El público, antes de aplaudir largamente al término de la función, respiraba en estrecha comunión con lo que sucedía en el escenario
Esta cuestión –que tiene algún valor como síntoma– se me ocurrió viendo el otro día el excelente montaje de Luces de bohemia (1920/1924), de Ramón del Valle-Inclán, dirigido por Eduardo Vasco, en el Teatro Español. La sala estaba llena –y era jueves–, y el público, antes de aplaudir largamente al término de la función, respiraba en estrecha comunión con lo que sucedía en el escenario –una sensación que no siempre se percibe–, riendo o doliéndose cuando tocaba.
He visto diría que cinco montajes distintos de la obra y la he leído otras tantas veces –por las acotaciones, entre otras razones, leer el texto de Valle es un placer perfectamente autónomo– y, no tengo duda, Luces de bohemia sería mi favorita para encabezar esa lista de Las 100 mejores obras del teatro español del siglo XX.
MATIZ. Mi predilección –seguro que muy compartida– importa poco, pero puede que tenga algo más de interés si añado un matiz. Por ahí afuera –y sin tener nada que ver con el nacionalismo político– se suelen señalar sin problema novelas, películas y piezas teatrales a las que se considera “grandes obras nacionales”, esto es, creaciones que, además de su alta calidad, tienen la virtud de reflejar “el ser” de un país –lo que quiera que sea eso–, ese algo intangible –o no tanto– pero glosable y duradero, resistente al paso del tiempo.

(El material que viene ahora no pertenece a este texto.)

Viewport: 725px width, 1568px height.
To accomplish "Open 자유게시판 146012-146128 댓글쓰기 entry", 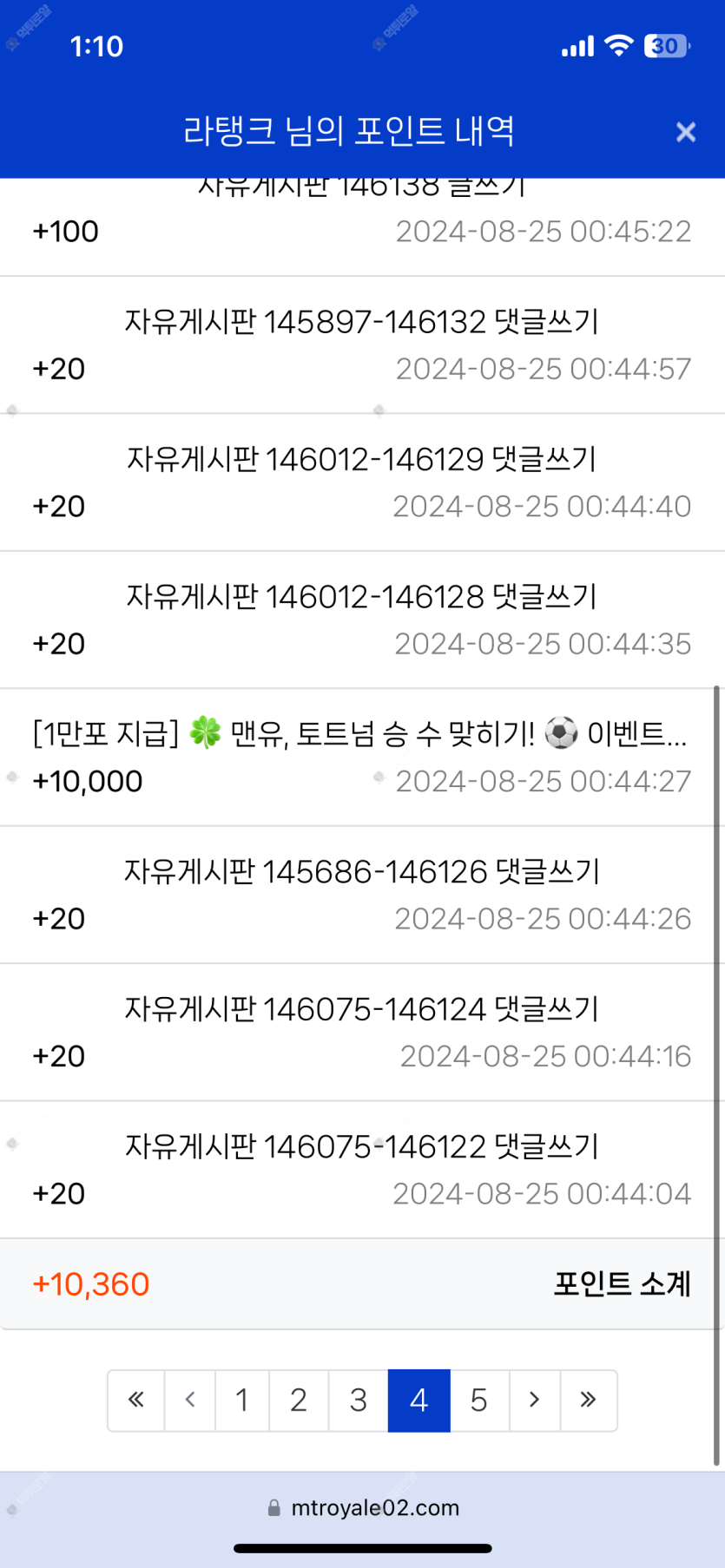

Eso explica la intimidad y la identificación –como el otro día– que el público alcanza con la obra. El público siente que el estrafalario esperpento es lo nuestro. Y, de la tragicomedia libertaria a la negrura autoritaria, esa atmósfera, de simbiosis entre el escenario y la platea –que significa que el público se ve representado y explicado–, la he percibido también, y no es habitual, en los mejores montajes de La casa de Bernarda Alba, de Federico García Lorca. Nos quedan noventa y ocho títulos para completar la lista de cien. ¡Venga, bolígrafo y papel!